— Что?
Она осознала, что комкает в пальцах салфетку и никак не может собраться с мыслями.
— Все именно так. Умберто, я… должна признаться в мошенничестве.
От изумления моряк застыл с открытым ртом.
— Давайте-ка я все объясню, — с внезапной решимостью проговорила Эсме. — Когда целитель погружается в чужую душу, от него ничего нельзя скрыть. Не поймите меня превратно, мы не щупачи и не читаем чужих мыслей преднамеренно, но их невозможно не касаться, а любое прикосновение ведет к тому, что чужое воспоминание становится моим собственным. Кстати, для этого вовсе не нужно дотрагиваться, достаточно просто быть поблизости. Так вот, это даже не мысли… эмоции, чувства… образы. Мыслеобразы. Очень трудно объяснить. Таково свойство материи, из которой сделаны наши души. — Она вздохнула. В каюте было тихо. — Иногда эти образы красивы и интересны, но чаще мы видим другое. Потаенные страхи, полузабытые обиды, низменные страсти… не самое приятное зрелище, одним словом. И вот для того, чтобы избавляться от этих фантомных воспоминаний, существует особое… хм… особое место в сознании целителя. Нечто вроде шкафа или сундука, в который можно что угодно положить, но нельзя достать обратно. — Она страдальчески нахмурилась и взглянула на Умберто. — Я не все воспоминания прятала. Не хочу оправдываться, но так поступают многие целители. Однажды моим пациентом стал один моряк, дока по части узлов, — вот я и зацепила из его памяти кое-что. Не думала даже, что это мне пригодится. Вот так-то…

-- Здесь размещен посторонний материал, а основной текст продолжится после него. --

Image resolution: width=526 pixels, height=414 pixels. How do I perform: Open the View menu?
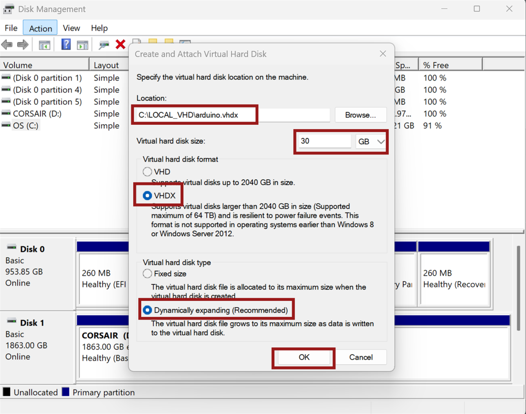[x=71, y=28]
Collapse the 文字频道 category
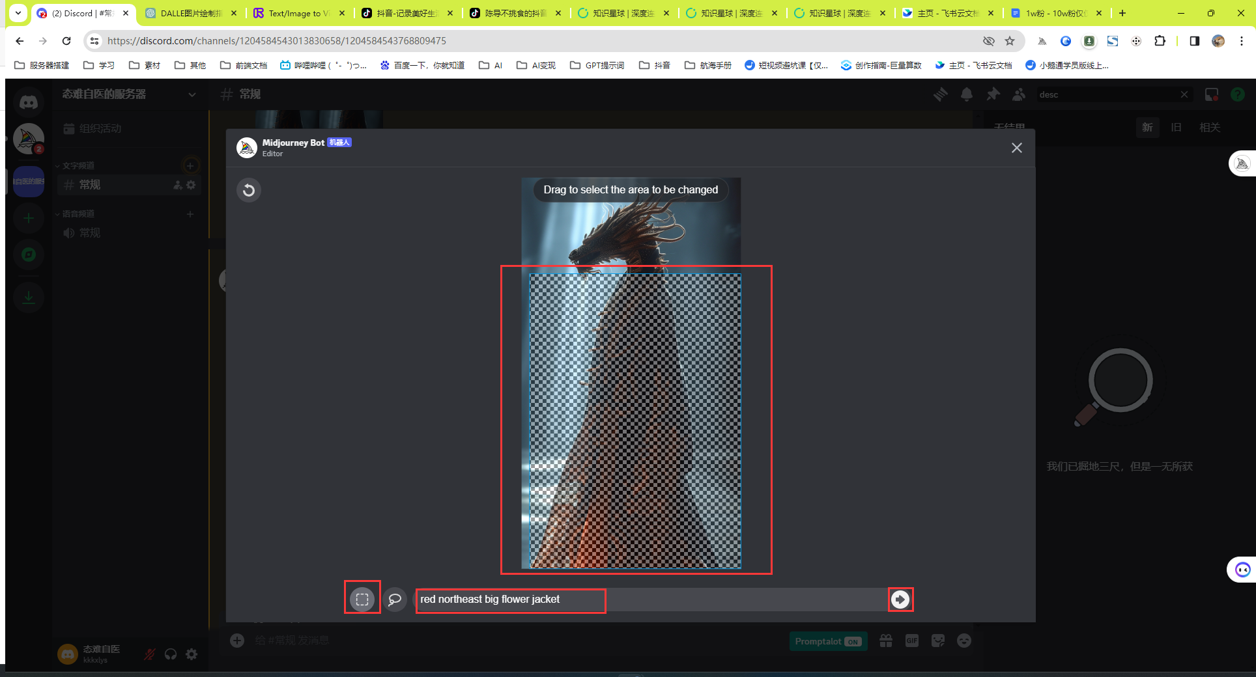Image resolution: width=1256 pixels, height=677 pixels. pos(78,166)
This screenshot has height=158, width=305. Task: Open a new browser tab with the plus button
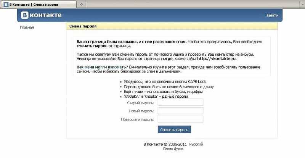point(82,4)
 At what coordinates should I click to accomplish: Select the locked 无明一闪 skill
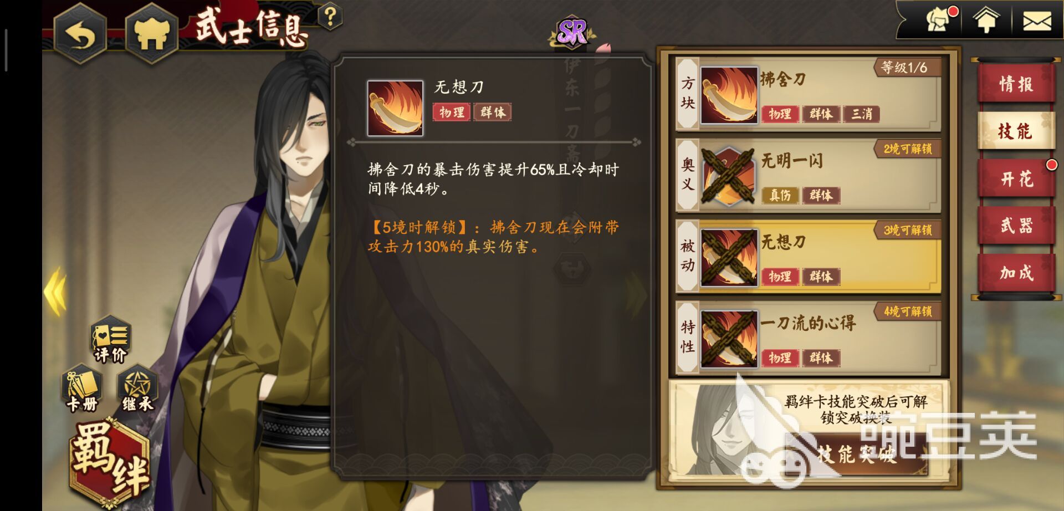click(809, 176)
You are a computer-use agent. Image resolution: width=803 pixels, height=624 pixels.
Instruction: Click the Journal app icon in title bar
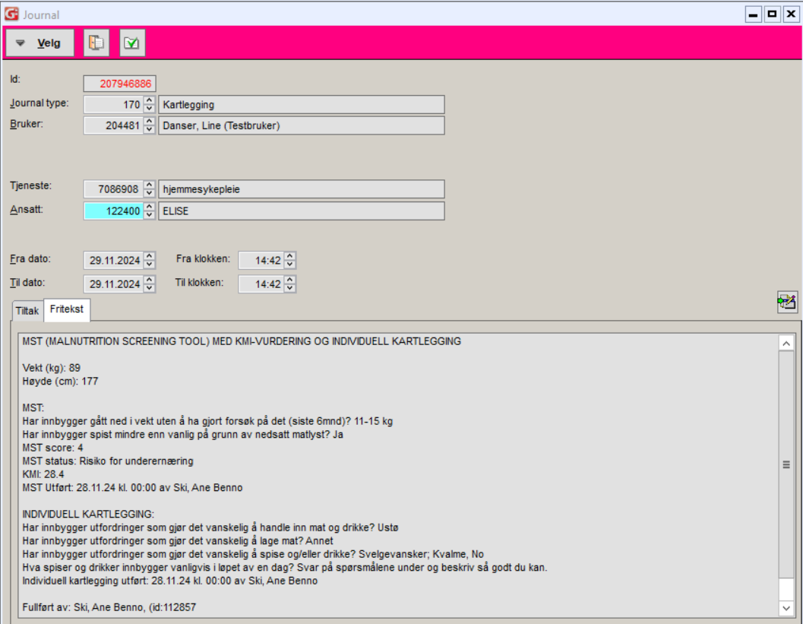point(11,14)
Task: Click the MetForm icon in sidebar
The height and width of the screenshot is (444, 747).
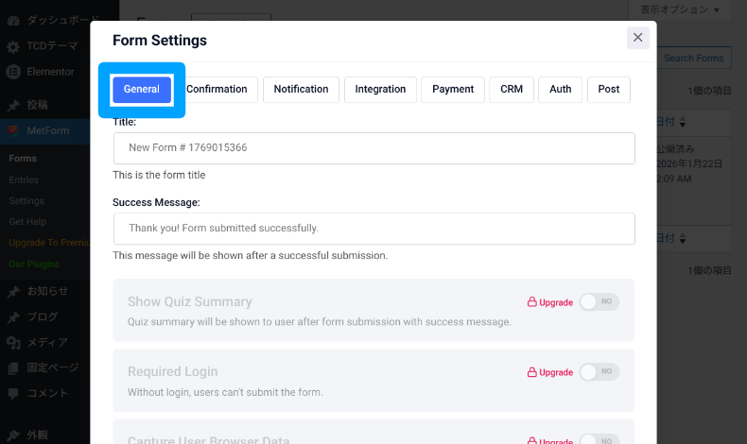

Когда пауза затянулась, Умберто откашлялся и произнес:
— А по-моему, это ничего не меняет. Ведь вы сами сказали, что воспоминание становится вашим? Так какая разница? Все было честно.
— Я тоже так считаю, — встрял капитан. — И все-таки, какое отношение имеет это к нашему предыдущему разговору?
— Самое прямое, — Эсме не поднимала взгляда. — Я могу спрятать как чужое, так и собственное воспоминание.
— Вы это уже проделывали? — Голос Крейна показался ей странным.
«Ты пожалеешь, но будет поздно…»
— А разве у вас нет воспоминаний, от которых становится больно? — тихо спросила она, чувствуя, как затянувшаяся было черная дыра в памяти вновь начинает саднить тупой болью. — Разве вам никогда не хотелось, чтобы пришел целитель души — и избавил от боли, которая иной раз бывает страшнее всякого телесного страдания? Я… мне слишком многое пришлось потерять. Невыносимо жить с таким грузом, и я предпочла от него избавиться.
— И от этого стало легко и приятно? — поинтересовался магус столь ядовито, что Эсме ощутила во рту горький привкус. — Да? Я прав?